(Exercise description):
Transcribe every line of the data below without changing anything.

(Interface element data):
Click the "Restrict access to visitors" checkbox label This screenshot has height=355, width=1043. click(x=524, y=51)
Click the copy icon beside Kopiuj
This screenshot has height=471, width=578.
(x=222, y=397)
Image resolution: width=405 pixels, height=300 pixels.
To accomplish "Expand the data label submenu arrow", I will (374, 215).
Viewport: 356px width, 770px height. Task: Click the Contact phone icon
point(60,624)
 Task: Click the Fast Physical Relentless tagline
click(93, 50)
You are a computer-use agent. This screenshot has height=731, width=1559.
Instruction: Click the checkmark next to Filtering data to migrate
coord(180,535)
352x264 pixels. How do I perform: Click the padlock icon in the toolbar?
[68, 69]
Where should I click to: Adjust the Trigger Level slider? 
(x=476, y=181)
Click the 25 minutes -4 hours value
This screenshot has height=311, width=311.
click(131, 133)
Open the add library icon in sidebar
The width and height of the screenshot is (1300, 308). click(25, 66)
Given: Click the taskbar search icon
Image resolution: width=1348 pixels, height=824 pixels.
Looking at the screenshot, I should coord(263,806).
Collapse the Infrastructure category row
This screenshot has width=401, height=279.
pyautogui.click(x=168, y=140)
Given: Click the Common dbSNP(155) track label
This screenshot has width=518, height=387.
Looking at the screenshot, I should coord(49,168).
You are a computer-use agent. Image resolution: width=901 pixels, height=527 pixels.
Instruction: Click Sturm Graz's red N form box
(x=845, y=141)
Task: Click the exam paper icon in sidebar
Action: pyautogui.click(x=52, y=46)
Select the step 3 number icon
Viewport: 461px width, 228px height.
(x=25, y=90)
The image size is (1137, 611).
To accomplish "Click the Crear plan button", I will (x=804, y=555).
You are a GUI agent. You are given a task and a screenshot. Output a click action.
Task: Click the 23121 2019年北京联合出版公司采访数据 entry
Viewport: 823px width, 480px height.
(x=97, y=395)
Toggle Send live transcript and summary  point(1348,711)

(Final answer):
Click the "Restrict access to visitors" checkbox label This screenshot has height=355, width=1043. click(x=524, y=51)
Click the copy icon beside Kopiuj
This screenshot has height=471, width=578.
(x=222, y=397)
Image resolution: width=405 pixels, height=300 pixels.
To accomplish "Expand the data label submenu arrow", I will (374, 215).
Viewport: 356px width, 770px height. Task: Click the Contact phone icon
point(60,624)
 Task: Click the Fast Physical Relentless tagline
click(93, 50)
You are a computer-use agent. This screenshot has height=731, width=1559.
Instruction: Click the checkmark next to Filtering data to migrate
coord(180,535)
352x264 pixels. How do I perform: Click the padlock icon in the toolbar?
[68, 69]
Where should I click to: Adjust the Trigger Level slider? 
(x=476, y=181)
Click the 25 minutes -4 hours value
This screenshot has height=311, width=311.
click(131, 133)
Open the add library icon in sidebar
The width and height of the screenshot is (1300, 308). click(25, 66)
Given: Click the taskbar search icon
Image resolution: width=1348 pixels, height=824 pixels.
Looking at the screenshot, I should coord(263,806).
Collapse the Infrastructure category row
This screenshot has width=401, height=279.
pyautogui.click(x=168, y=140)
Given: Click the Common dbSNP(155) track label
This screenshot has width=518, height=387.
Looking at the screenshot, I should coord(49,168).
You are a computer-use agent. Image resolution: width=901 pixels, height=527 pixels.
Instruction: Click Sturm Graz's red N form box
(x=845, y=141)
Task: Click the exam paper icon in sidebar
Action: pyautogui.click(x=52, y=46)
Select the step 3 number icon
Viewport: 461px width, 228px height.
(x=25, y=90)
The image size is (1137, 611).
To accomplish "Click the Crear plan button", I will (x=804, y=555).
You are a GUI agent. You are given a task and a screenshot. Output a click action.
Task: Click the 23121 2019年北京联合出版公司采访数据 entry
Viewport: 823px width, 480px height.
(x=97, y=395)
Toggle Send live transcript and summary  point(1348,711)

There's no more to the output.